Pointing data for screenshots
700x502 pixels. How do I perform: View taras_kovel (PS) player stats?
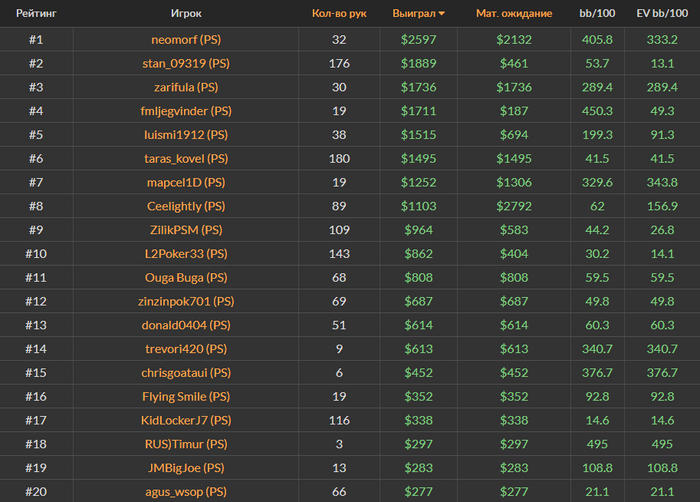[x=185, y=159]
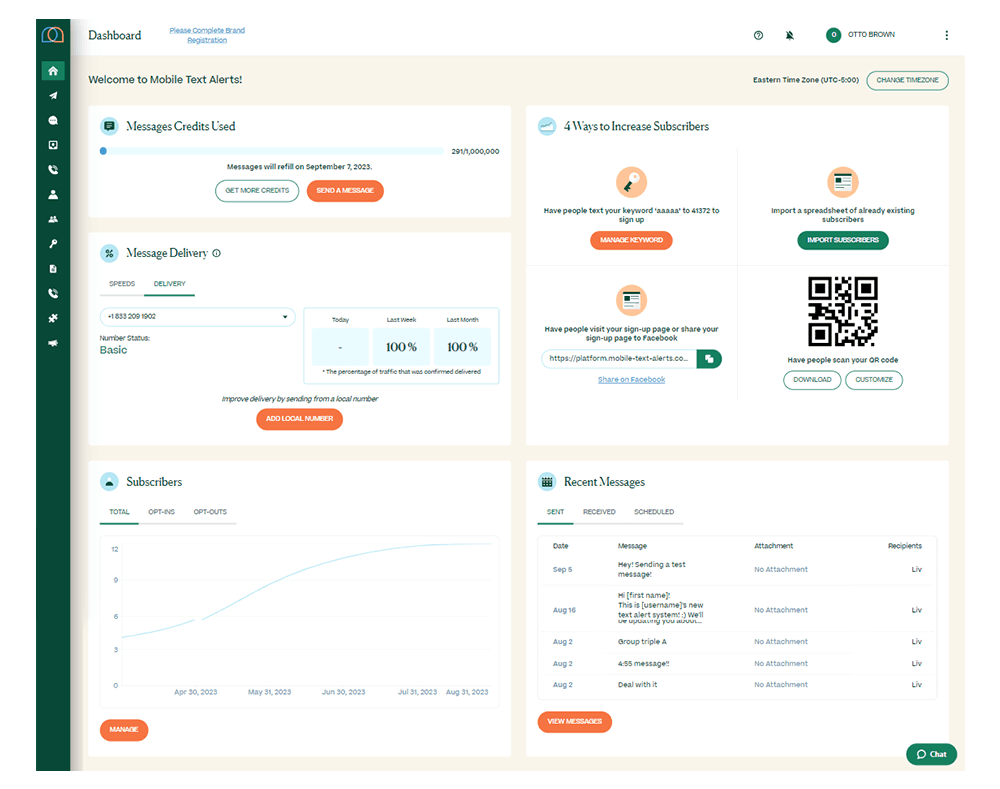1000x789 pixels.
Task: Open the Otto Brown account menu
Action: 860,35
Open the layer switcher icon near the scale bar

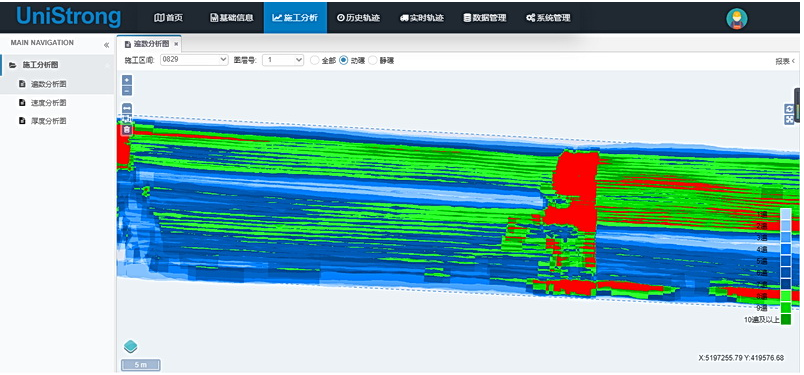(x=130, y=347)
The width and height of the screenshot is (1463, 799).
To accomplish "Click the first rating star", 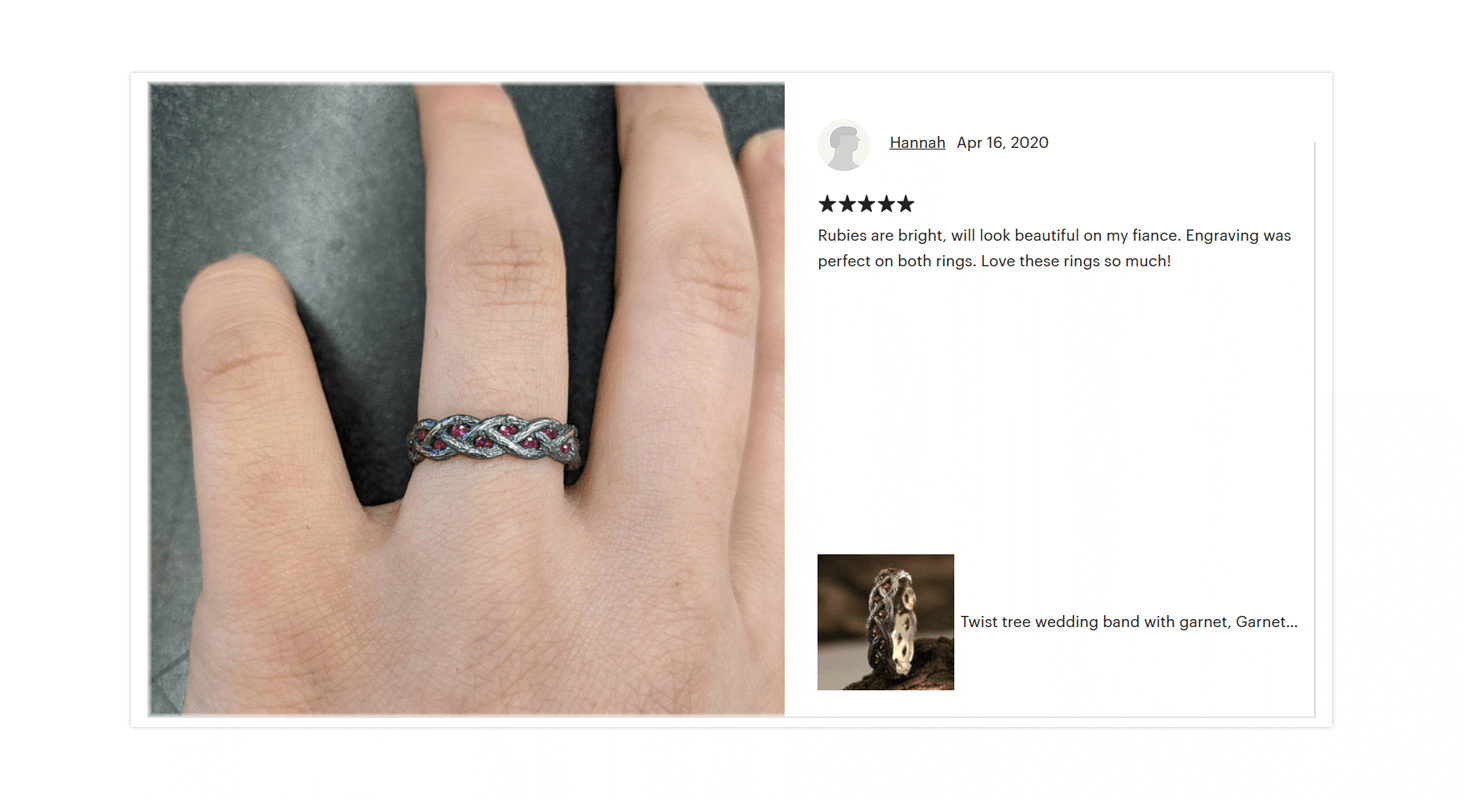I will point(827,204).

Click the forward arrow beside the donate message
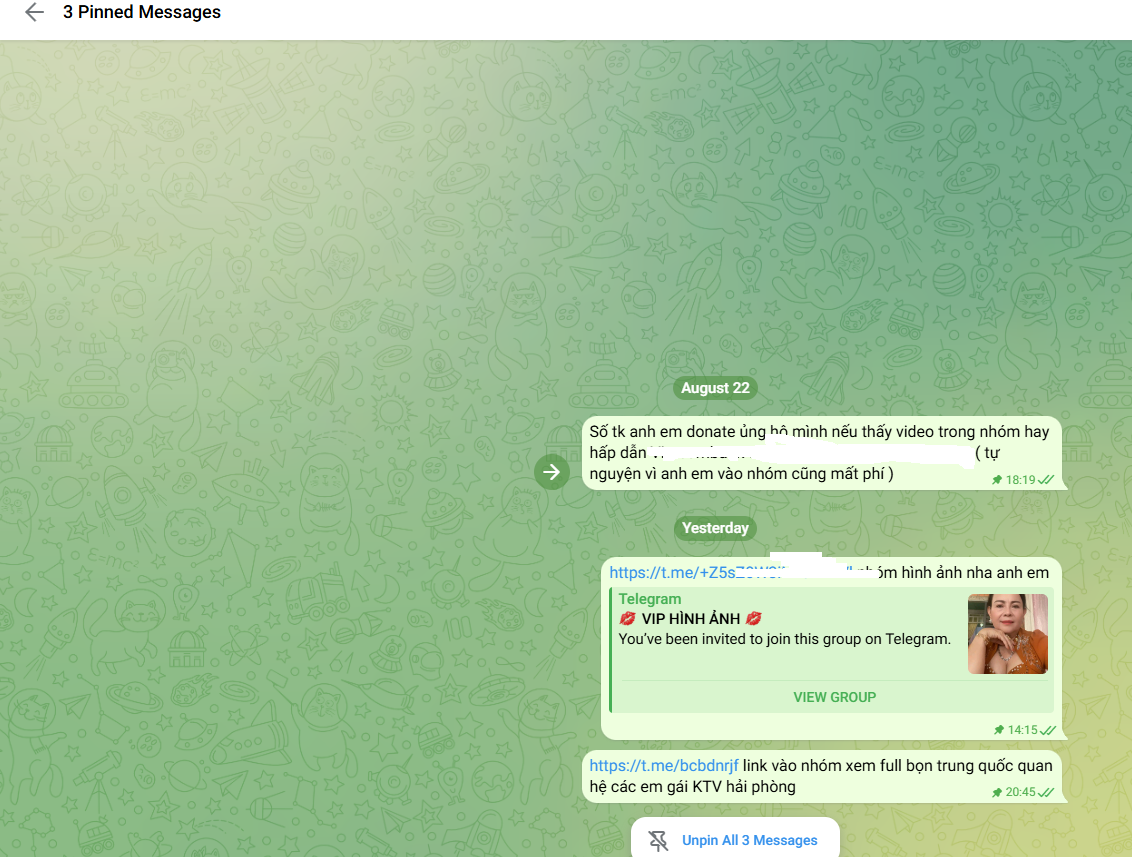point(551,472)
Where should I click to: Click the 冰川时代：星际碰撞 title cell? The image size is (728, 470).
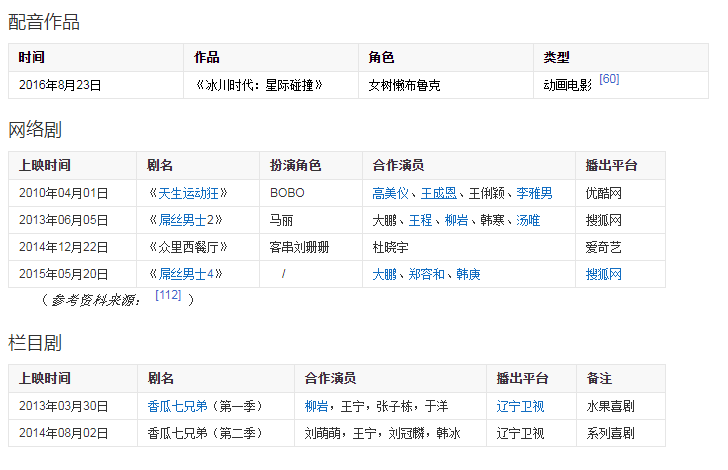[260, 85]
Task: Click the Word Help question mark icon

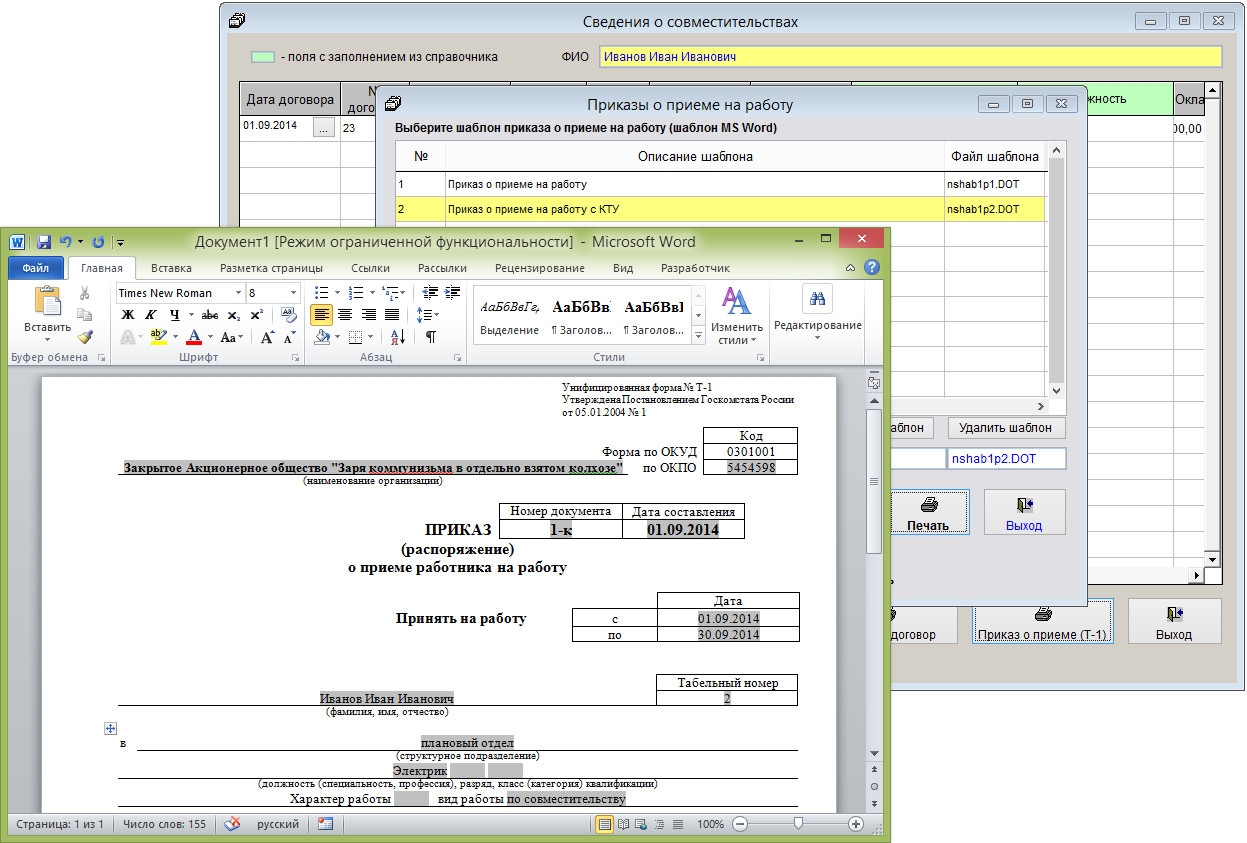Action: (x=871, y=268)
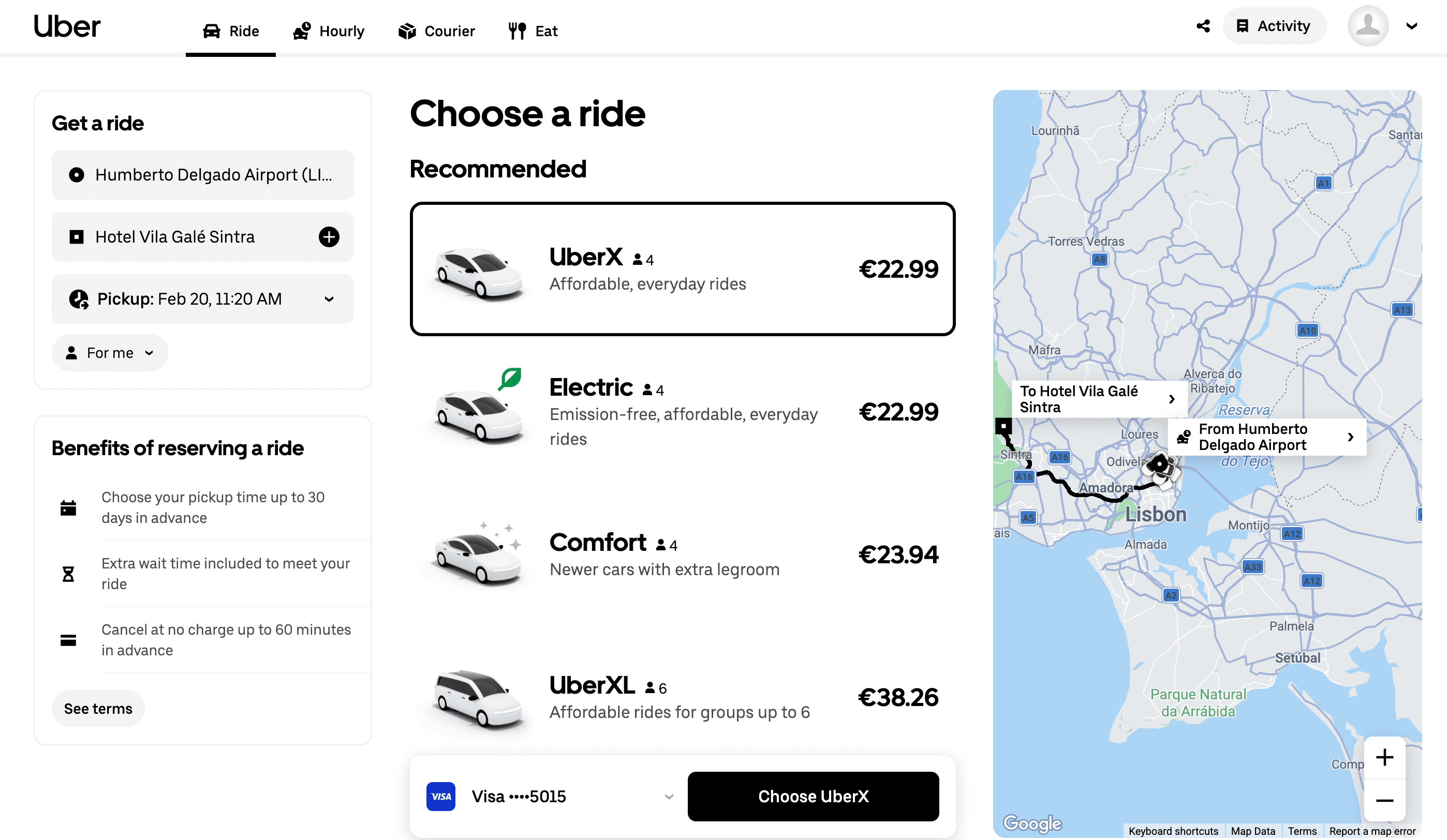Click the See terms button

98,709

Description of the task »
Show, copied in full, each line of the listing that contains the word "icon".

The answer »
Open the layer switcher icon near the scale bar
Task: Click the Word Help question mark icon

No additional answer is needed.